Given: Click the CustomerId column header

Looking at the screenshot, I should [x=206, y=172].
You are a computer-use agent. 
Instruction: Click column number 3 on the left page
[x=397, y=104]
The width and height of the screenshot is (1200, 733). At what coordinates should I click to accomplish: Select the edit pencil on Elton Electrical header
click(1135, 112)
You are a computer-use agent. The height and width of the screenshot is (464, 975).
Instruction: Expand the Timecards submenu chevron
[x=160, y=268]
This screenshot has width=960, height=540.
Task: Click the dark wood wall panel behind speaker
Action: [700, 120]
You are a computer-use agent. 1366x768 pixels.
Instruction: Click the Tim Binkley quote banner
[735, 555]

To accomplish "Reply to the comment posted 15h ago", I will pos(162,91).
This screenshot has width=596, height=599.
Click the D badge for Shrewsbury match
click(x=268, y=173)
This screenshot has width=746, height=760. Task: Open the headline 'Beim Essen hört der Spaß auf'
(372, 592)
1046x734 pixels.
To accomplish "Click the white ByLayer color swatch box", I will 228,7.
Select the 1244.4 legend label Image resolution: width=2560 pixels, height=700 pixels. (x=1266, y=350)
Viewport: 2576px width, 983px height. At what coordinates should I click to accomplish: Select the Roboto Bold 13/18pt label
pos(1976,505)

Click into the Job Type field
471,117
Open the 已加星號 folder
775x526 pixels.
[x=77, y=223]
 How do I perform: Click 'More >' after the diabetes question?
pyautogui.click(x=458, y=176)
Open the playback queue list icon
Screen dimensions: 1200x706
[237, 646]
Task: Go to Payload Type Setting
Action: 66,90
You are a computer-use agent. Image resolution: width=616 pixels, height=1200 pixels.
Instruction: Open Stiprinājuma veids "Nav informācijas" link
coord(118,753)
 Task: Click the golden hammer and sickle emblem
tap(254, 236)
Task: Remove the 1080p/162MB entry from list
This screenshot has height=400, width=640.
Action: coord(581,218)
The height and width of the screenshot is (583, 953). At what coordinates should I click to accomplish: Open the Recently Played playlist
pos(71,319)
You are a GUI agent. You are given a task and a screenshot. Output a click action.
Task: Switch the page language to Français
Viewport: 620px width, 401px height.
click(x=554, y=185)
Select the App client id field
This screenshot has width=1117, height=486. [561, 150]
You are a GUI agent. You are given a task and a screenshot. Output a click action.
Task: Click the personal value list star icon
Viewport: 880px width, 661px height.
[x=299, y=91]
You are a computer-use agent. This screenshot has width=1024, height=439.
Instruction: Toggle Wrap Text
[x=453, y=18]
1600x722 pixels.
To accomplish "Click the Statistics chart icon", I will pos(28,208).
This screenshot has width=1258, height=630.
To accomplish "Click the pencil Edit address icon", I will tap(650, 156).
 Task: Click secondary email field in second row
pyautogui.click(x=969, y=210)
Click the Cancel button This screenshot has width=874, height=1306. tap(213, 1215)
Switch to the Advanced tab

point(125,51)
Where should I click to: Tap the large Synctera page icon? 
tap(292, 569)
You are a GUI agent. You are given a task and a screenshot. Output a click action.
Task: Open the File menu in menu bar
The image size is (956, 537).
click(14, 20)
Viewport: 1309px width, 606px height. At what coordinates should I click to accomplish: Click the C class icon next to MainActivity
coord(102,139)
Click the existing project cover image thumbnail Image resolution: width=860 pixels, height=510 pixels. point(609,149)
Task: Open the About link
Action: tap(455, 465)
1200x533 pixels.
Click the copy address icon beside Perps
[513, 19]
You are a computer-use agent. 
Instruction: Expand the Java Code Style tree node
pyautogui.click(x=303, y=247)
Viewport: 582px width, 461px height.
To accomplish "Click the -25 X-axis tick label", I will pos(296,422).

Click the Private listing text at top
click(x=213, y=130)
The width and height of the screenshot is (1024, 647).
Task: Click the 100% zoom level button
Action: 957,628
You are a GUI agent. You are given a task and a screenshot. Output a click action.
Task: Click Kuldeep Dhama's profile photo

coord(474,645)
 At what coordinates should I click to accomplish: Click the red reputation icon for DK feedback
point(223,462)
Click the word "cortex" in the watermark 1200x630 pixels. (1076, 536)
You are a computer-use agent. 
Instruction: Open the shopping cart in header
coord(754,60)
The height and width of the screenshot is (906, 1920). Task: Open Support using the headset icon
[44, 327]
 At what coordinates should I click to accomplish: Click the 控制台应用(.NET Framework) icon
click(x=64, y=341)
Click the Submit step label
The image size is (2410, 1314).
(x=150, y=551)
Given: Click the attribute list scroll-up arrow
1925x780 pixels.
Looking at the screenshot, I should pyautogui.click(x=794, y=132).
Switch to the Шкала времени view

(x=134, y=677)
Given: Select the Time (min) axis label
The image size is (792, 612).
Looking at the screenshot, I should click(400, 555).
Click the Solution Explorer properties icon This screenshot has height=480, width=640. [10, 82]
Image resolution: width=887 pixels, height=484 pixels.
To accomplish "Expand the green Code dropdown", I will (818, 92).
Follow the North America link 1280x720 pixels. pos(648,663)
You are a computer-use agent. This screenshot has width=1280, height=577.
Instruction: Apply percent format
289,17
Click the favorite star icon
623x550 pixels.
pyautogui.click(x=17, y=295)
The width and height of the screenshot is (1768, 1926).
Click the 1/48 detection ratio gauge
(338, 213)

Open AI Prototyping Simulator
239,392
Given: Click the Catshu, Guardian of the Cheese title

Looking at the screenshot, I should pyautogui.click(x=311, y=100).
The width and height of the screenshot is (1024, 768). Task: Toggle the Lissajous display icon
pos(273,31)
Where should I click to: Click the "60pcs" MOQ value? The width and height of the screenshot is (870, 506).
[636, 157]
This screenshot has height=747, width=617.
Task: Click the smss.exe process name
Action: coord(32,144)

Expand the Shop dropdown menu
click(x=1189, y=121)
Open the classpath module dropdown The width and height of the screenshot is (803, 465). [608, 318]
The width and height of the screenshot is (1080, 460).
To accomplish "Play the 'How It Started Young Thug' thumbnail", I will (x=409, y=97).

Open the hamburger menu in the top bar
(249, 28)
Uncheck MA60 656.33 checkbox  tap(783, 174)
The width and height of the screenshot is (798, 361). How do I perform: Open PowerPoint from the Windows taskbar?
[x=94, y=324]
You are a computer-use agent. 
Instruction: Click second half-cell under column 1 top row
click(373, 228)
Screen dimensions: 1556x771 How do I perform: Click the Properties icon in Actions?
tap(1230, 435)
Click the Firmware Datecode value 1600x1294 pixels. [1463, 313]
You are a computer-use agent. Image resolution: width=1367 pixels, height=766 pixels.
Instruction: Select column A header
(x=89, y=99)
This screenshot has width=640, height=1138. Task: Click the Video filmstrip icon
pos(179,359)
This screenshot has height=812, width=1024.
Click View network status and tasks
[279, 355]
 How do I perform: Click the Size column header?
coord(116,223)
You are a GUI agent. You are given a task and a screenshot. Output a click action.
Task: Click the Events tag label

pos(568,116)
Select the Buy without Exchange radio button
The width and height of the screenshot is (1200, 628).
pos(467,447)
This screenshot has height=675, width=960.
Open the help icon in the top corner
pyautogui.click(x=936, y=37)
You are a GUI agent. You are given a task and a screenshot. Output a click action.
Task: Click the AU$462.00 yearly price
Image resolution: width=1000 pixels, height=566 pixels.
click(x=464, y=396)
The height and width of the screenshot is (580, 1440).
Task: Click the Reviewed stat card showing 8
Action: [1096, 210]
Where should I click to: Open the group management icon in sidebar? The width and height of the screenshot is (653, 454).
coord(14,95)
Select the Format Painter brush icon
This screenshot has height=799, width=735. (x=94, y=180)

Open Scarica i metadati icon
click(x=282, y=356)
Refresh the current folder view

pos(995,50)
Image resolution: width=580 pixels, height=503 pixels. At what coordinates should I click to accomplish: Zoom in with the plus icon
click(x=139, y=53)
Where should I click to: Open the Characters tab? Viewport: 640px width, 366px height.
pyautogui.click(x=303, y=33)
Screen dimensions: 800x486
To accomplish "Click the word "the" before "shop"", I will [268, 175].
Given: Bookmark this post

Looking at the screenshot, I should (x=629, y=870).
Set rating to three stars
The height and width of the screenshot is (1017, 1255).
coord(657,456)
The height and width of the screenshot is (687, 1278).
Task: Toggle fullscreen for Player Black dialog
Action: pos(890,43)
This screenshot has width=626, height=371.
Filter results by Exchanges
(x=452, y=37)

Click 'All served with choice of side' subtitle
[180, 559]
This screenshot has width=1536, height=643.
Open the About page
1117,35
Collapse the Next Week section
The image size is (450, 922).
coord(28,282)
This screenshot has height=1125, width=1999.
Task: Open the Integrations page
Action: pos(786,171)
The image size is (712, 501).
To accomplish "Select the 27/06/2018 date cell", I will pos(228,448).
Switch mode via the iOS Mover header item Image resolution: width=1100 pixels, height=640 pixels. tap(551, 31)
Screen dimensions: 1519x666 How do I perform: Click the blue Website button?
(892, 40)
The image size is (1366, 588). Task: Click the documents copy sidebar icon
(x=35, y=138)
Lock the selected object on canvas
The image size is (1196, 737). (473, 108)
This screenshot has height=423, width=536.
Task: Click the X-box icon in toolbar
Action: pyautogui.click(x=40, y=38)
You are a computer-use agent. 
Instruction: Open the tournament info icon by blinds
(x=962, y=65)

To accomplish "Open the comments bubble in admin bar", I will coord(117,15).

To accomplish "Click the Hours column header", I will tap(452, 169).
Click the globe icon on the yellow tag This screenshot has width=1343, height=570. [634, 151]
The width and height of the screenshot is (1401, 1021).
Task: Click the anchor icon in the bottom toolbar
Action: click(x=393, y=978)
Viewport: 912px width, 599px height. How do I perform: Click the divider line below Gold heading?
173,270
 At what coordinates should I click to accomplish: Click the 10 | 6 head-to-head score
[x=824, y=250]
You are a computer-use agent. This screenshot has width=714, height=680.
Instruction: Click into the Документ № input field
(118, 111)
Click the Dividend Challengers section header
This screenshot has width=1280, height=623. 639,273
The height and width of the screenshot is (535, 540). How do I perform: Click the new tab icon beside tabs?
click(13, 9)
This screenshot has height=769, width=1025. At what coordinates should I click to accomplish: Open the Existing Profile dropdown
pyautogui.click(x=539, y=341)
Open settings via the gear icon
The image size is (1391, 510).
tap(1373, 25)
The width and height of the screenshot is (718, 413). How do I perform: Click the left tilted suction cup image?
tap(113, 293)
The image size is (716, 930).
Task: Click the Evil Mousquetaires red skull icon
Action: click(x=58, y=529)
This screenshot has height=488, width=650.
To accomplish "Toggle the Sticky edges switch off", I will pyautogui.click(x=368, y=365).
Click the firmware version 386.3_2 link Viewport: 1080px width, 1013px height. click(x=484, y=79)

→ Exercise aim: Only lines that include "word" belong in the answer; copy all of them from the listing.

→ Task response:
Click the word "cortex" in the watermark 1200x630 pixels. (1076, 536)
To accomplish "Click the word "the" before "shop"", I will [268, 175].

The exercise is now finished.